[Activity]:
Show the lines below where "agent" occurs.

[Exercise data]:
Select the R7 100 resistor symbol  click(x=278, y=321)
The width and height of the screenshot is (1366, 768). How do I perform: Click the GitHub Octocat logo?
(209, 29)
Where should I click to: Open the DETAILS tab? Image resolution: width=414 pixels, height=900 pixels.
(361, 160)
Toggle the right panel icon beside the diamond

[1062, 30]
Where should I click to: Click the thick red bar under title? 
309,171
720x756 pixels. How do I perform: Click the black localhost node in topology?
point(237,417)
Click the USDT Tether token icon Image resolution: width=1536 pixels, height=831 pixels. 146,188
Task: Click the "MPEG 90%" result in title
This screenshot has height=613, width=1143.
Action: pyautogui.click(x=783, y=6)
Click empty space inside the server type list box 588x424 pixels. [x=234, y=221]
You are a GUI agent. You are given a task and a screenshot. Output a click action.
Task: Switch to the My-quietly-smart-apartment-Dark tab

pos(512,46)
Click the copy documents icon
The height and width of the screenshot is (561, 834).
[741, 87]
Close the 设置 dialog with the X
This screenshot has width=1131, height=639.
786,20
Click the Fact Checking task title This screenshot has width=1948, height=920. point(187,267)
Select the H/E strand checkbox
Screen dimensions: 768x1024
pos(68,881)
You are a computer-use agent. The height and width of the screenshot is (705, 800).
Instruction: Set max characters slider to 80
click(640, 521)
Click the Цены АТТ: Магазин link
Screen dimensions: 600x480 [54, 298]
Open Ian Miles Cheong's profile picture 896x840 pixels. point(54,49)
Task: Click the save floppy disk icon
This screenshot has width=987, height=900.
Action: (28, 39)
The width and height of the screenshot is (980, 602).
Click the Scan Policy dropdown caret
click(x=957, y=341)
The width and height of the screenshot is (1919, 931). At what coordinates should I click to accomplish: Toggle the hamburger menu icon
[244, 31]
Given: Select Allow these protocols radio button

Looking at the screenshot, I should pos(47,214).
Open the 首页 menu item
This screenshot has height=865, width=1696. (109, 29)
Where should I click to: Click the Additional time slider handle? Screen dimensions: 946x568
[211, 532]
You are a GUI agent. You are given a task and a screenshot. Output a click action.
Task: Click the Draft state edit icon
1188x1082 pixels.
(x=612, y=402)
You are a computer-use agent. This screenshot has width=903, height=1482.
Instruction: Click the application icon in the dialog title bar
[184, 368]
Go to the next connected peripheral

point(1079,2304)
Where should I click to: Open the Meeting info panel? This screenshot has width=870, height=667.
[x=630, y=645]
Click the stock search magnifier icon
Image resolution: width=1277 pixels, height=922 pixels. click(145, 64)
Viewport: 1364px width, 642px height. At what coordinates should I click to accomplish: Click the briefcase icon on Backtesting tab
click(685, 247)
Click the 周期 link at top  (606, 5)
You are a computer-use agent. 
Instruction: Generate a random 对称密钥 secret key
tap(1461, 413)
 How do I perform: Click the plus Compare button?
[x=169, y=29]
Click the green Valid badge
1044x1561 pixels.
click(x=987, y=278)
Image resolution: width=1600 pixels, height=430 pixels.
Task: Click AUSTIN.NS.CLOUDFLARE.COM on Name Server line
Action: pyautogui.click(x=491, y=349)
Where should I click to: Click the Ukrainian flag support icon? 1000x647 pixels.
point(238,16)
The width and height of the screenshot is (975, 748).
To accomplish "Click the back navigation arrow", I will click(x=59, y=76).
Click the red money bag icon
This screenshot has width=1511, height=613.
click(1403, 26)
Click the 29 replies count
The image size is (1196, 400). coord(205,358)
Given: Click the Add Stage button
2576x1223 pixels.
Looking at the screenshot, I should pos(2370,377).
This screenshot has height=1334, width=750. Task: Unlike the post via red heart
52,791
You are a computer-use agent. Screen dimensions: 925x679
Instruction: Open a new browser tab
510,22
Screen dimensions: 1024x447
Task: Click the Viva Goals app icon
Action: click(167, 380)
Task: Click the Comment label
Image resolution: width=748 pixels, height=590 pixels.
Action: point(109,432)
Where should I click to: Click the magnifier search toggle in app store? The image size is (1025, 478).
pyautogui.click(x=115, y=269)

[Worked solution]:
You are a GUI agent. You are given a task and a screenshot. Output a click action.
You are a computer-use agent. The height and width of the screenshot is (705, 800).
You are a GUI agent. You are given a task and a screenshot. Output a click action.
You are a computer-use agent. This screenshot has width=903, height=1482.
You are a computer-use agent. 
You are a computer-use agent. Screen dimensions: 925x679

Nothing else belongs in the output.